Zoo Participates in Published Rattlesnake Research

The Louisville Zoo is excited to recognize our staff members that contributed to the published work, “The Timber Rattlesnake: Life History, Distribution, Status, and Conservation Action Plan,” released by Partners in Amphibian and Reptile Conservation(PARC).

The authors contacted the leading biologists in every state and province to contribute the material for this species in their general area. Several Louisville Zoo staff members contributed along with our professional colleagues from Kentucky Department of Fish and Wildlife Resources, Kentucky Reptile Zoo, and University of Kentucky to draft the Kentucky section of this work. Louisville Zoo contributions included research from a study that involved the use of radiotelemetry, tracking and monitoring of timber rattlesnakes for five years in Bernheim Forest. The study was headed up by Ectotherm Curator Bill McMahan and conducted with assistance from Michael Jones and Will Bird. The PARC conservation action plan also includes photos of timber rattlesnakes by Will Bird from his time tracking them.

The PARC plan was developed by a team of more than seventy-five concerned rattlesnake biologists from federal and state agencies, universities, and private institutions, as well as environmental consultants and private citizens. The approximately 475-page book is divided into two parts and contains more than 250 images from 90 photographers and more than 40 maps.

Part I of the document presents an overview of the life history, genetics, ecology, distribution, status, and threats to the continued existence of timber rattlesnakes from a range-wide perspective along with recommendations for conducting population assessments.

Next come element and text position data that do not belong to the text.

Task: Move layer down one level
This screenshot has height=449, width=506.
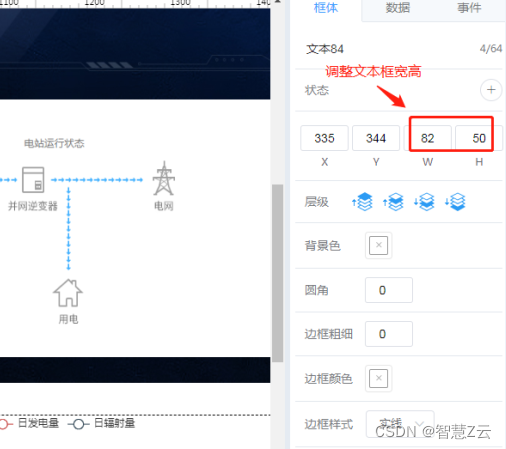Action: [x=424, y=202]
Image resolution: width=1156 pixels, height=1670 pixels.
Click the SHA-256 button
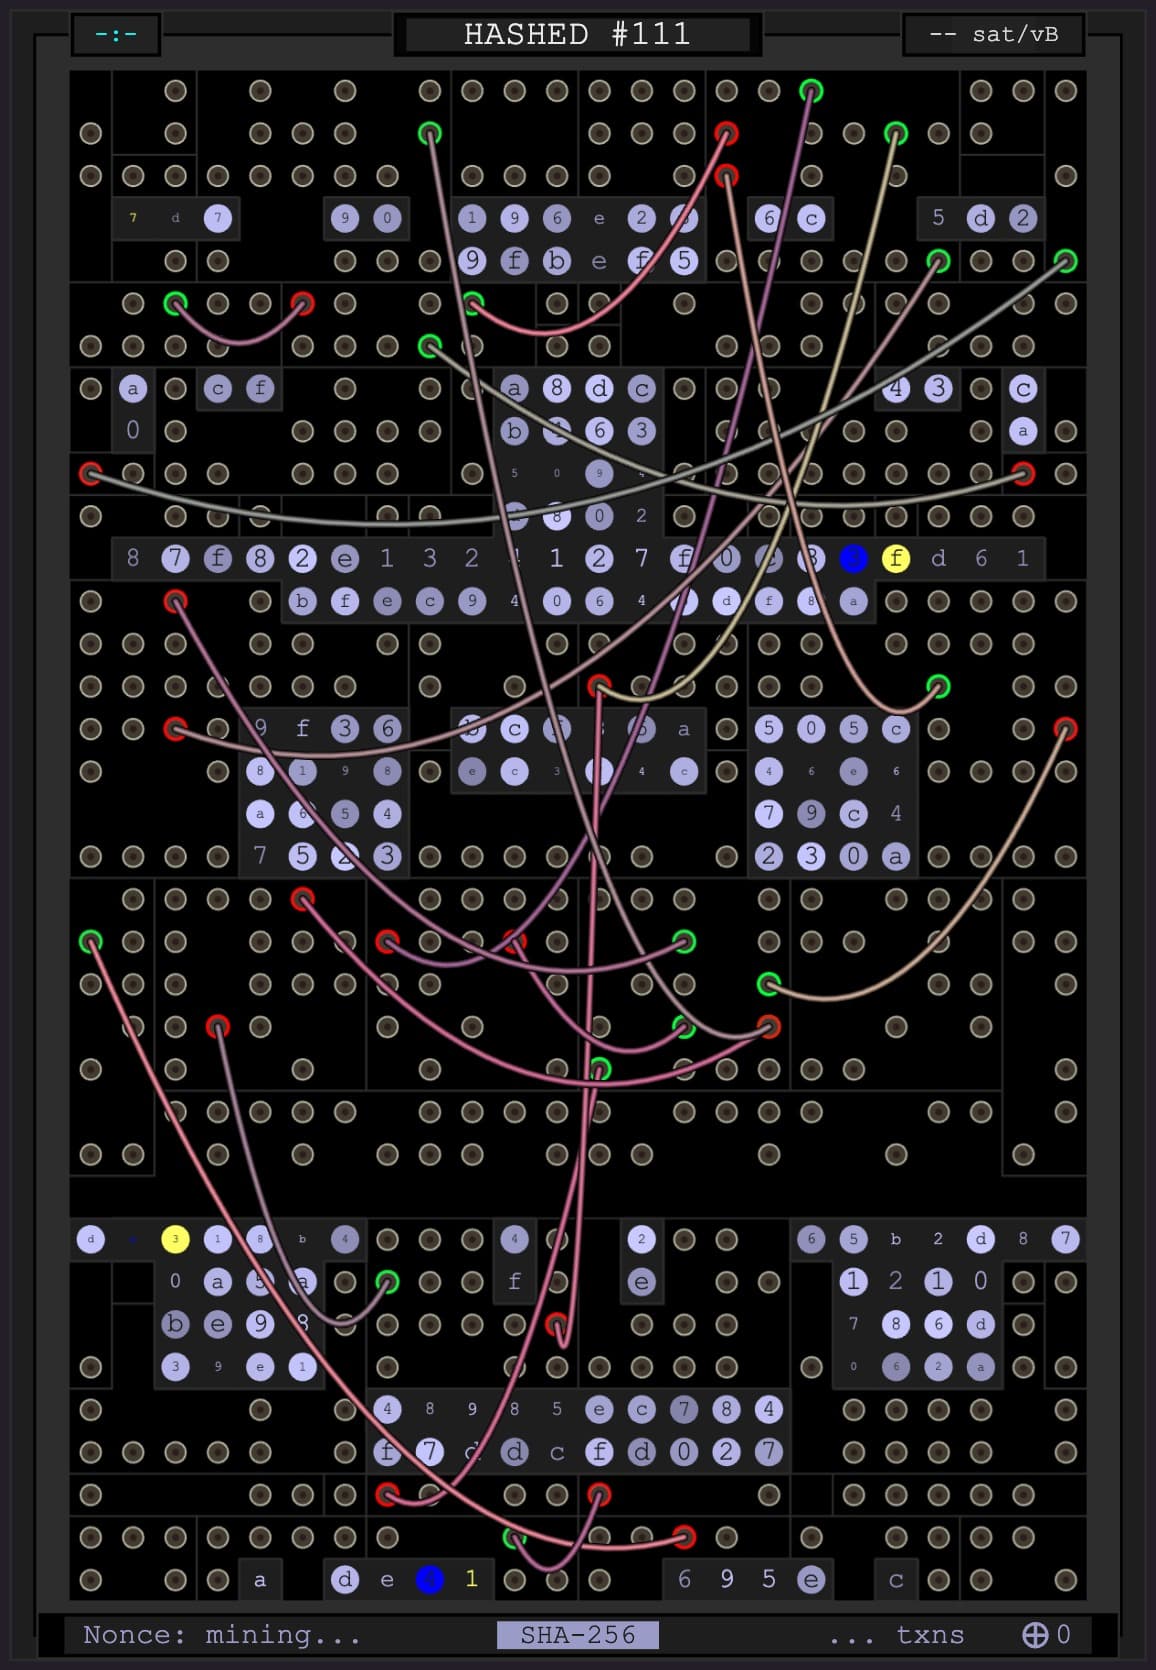click(577, 1635)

Part II of the document presents the legal status, distribution, population status, habitat needs, active period, threats, and management actions for timber rattlesnakes on a state-by-state (or province-by-province) basis.

The information provided in this plan may serve as a reference for landowners, land managers, and government agencies at all levels to enable them to develop science-based management and conservation plans for timber rattlesnake populations and protect habitats for which they have responsibility. The guidance provided in this plan will also be of value to environmental consultants as they develop recommendations for developers, and to researchers who endeavor to fill in gaps in our knowledge concerning the species’ distribution and ecology.

The result is what will likely be known as the defining work for this species for many years.